%%
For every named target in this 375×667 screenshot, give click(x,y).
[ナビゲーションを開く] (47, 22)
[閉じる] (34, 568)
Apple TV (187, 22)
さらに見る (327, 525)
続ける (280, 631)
%%
__HOW TO COMPLETE THIS TASK__:
Reproduce the entries exactly as they appear.

__COMPLETED TASK__:
For every named target in this 375×667 screenshot, give click(x,y).
[ナビゲーションを開く] (47, 22)
[閉じる] (34, 568)
Apple TV (187, 22)
さらに見る (327, 525)
続ける (280, 631)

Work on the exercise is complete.